Turn the records into a Markdown table with the columns Row and Text, one numbered row per line. Begin at the first line and stop after the line that contains "(148, 222).", skipping blank lines and leaving the pictures out.

══════════════════════════════

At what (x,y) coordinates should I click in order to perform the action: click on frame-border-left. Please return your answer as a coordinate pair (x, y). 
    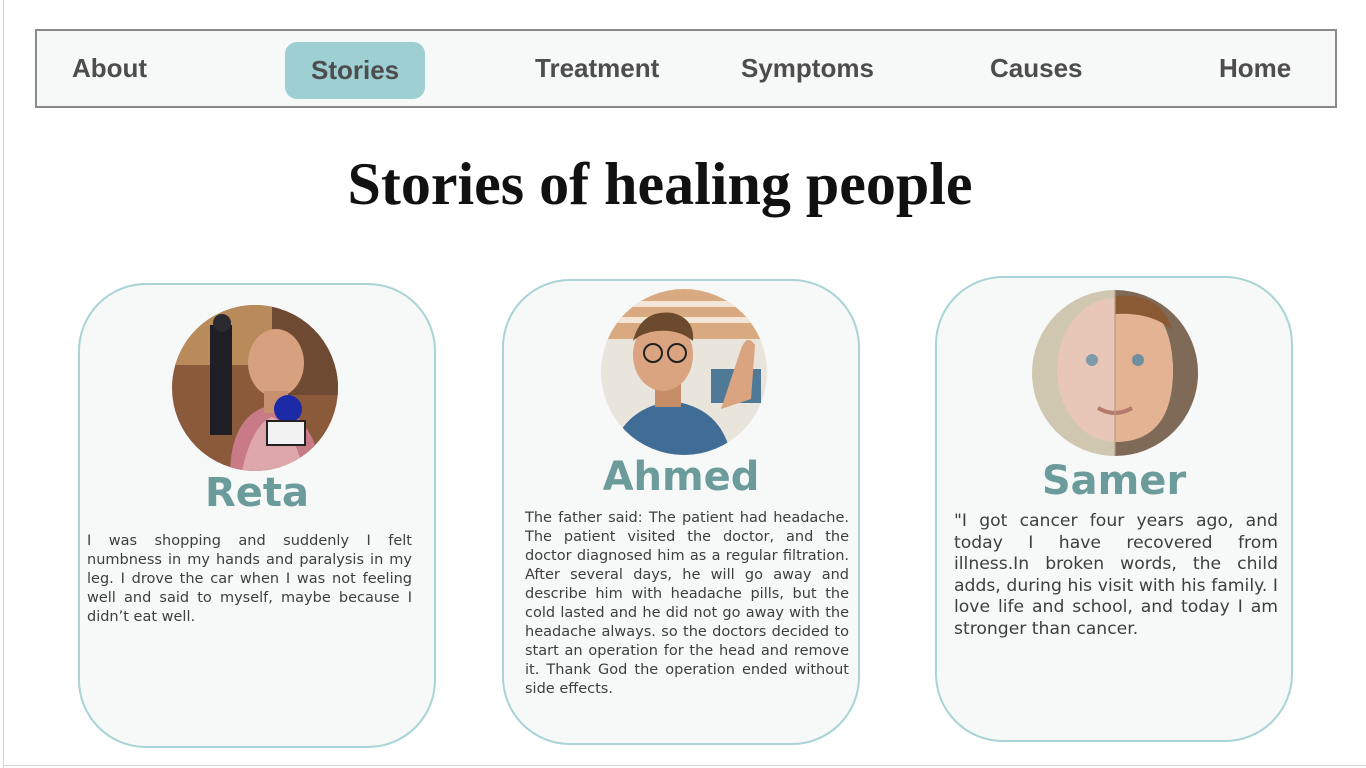
    Looking at the image, I should click on (4, 384).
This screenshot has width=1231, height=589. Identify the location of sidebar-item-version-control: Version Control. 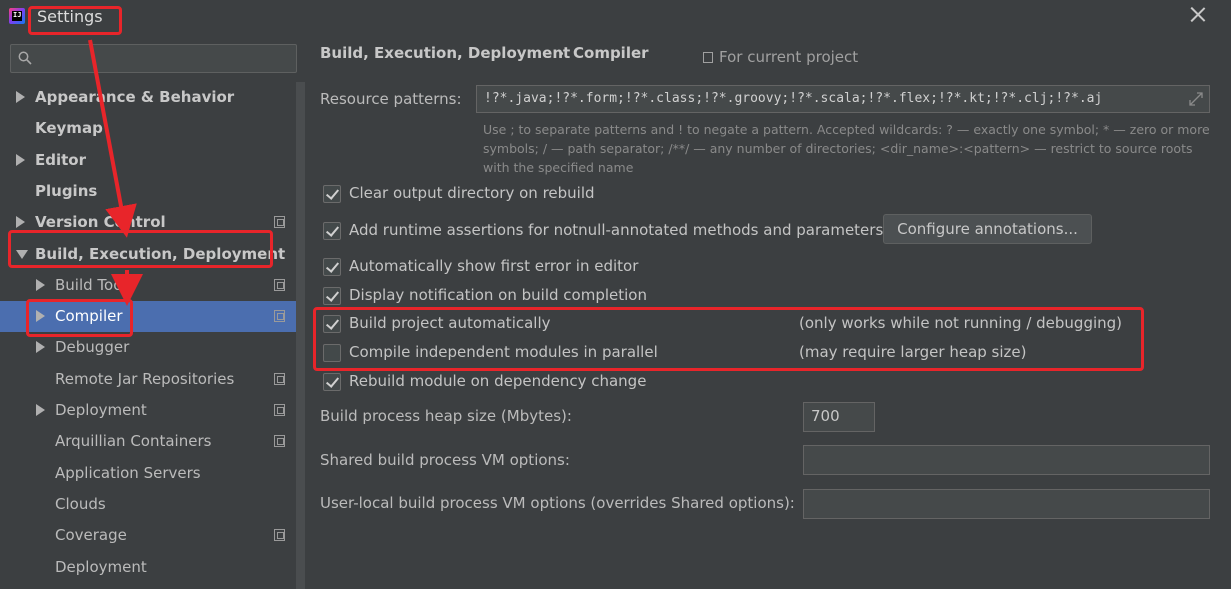
(148, 222).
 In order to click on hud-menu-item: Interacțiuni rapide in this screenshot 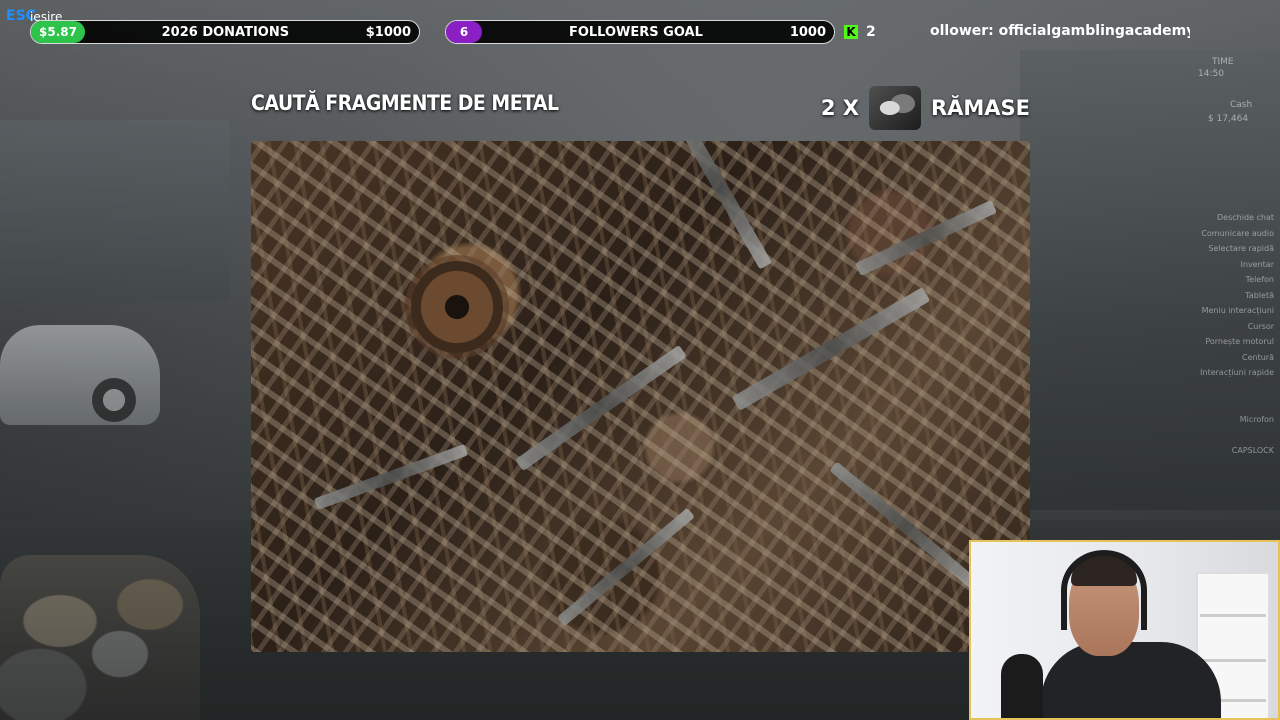, I will do `click(1237, 372)`.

══════════════════════════════

◆ **Exercise response**
| Row | Text |
|---|---|
| 1 | At what (x,y) coordinates should I click in order to perform the action: click on frame-border-left. Please return your answer as a coordinate pair (x, y).  |
| 2 |     Looking at the image, I should click on (4, 384). |
| 3 | This screenshot has width=1231, height=589. Identify the location of sidebar-item-version-control: Version Control.  |
| 4 | (148, 222). |